◆ Bloc de texte
──────────────────────────────
Je suis aussi l'évolution du multiple des bénéfices par action pour l'ensemble du marché par rapport à leurs niveaux antérieurs, et ceux qui sont prévus.

Les entreprises ont connu une bonne performance en Bourse, mais nous assistons à de nombreuses annonces de rachat d'actions et d'augmentation du dividende, ce qui a pour effet de soutenir le cours des titres.

En ce qui concerne la conjoncture économique, je suis surtout l'évolution du marché de l'emploi aux États-Unis. Il a connu une nette amélioration, mais il reste à voir si l'augmentation des salaires aura aussi un impact sur le taux d'inflation et la croissance réelle de l'économie. Pour le moment, cette croissance est prévue à 3,5 %, par rapport à moins de 2,5 % il y a un an.

Que feriez-vous avec plusieurs milliers de dollars à investir ?

La faiblesse du prix du pétrole signifie pour les consommateurs une plus grande capacité d'épargner ou de dépenser davantage. Je privilégie donc des titres de consommation courante, comme les détaillants Costco et Dollarama. 

Cette meilleure liberté dans les budgets des consommateurs devrait augmenter leurs déplacements routiers au cours des prochains mois, donc un avantage certain pour des détaillants comme Alimentation Couche-Tard.

Dans ce contexte, aussi, des titres reliés à la rénovation et la construction résidentielle, comme le détaillant Home Depot, devraient également faire partie des choix des investisseurs boursiers.

La force du dollar américain devrait favoriser des entreprises canadiennes qui réalisent une part importante de leur chiffre d'affaires aux États-Unis. L'entreprise DH Corp, dans le secteur des technologies financières, est un bon exemple.

Par ailleurs, les investisseurs ne peuvent ignorer de grands thèmes de société comme l'impact du vieillissement de la population sur les services de santé et la volonté politique d'en réduire les coûts. Les firmes Medtronics et Mylan (médicaments génériques) sont parmi mes choix.
──────────────────────────────
◆ Objectif de l'exercice
Recopiez à l'identique le passage du texte sur l'investissement en Bourse qui s'ouvre sur les mots « Cette meilleure liberté » et s'achève sur « un bon exemple. ». Les lignes ci-après forment un matériau indépendant du texte sur l'investissement en Bourse.

◆ Données sources
──────────────────────────────
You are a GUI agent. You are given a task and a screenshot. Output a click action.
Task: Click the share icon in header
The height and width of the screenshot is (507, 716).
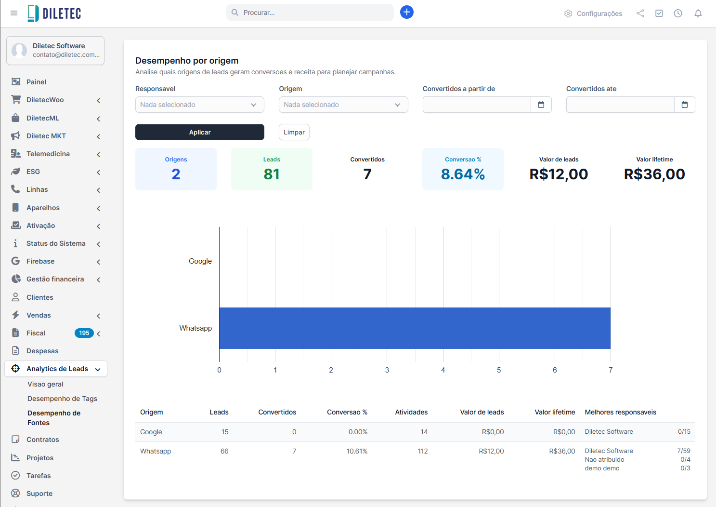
──────────────────────────────
◆ Réponse rédigée
Cette meilleure liberté dans les budgets des consommateurs devrait augmenter leurs déplacements routiers au cours des prochains mois, donc un avantage certain pour des détaillants comme Alimentation Couche-Tard.

Dans ce contexte, aussi, des titres reliés à la rénovation et la construction résidentielle, comme le détaillant Home Depot, devraient également faire partie des choix des investisseurs boursiers.

La force du dollar américain devrait favoriser des entreprises canadiennes qui réalisent une part importante de leur chiffre d'affaires aux États-Unis. L'entreprise DH Corp, dans le secteur des technologies financières, est un bon exemple.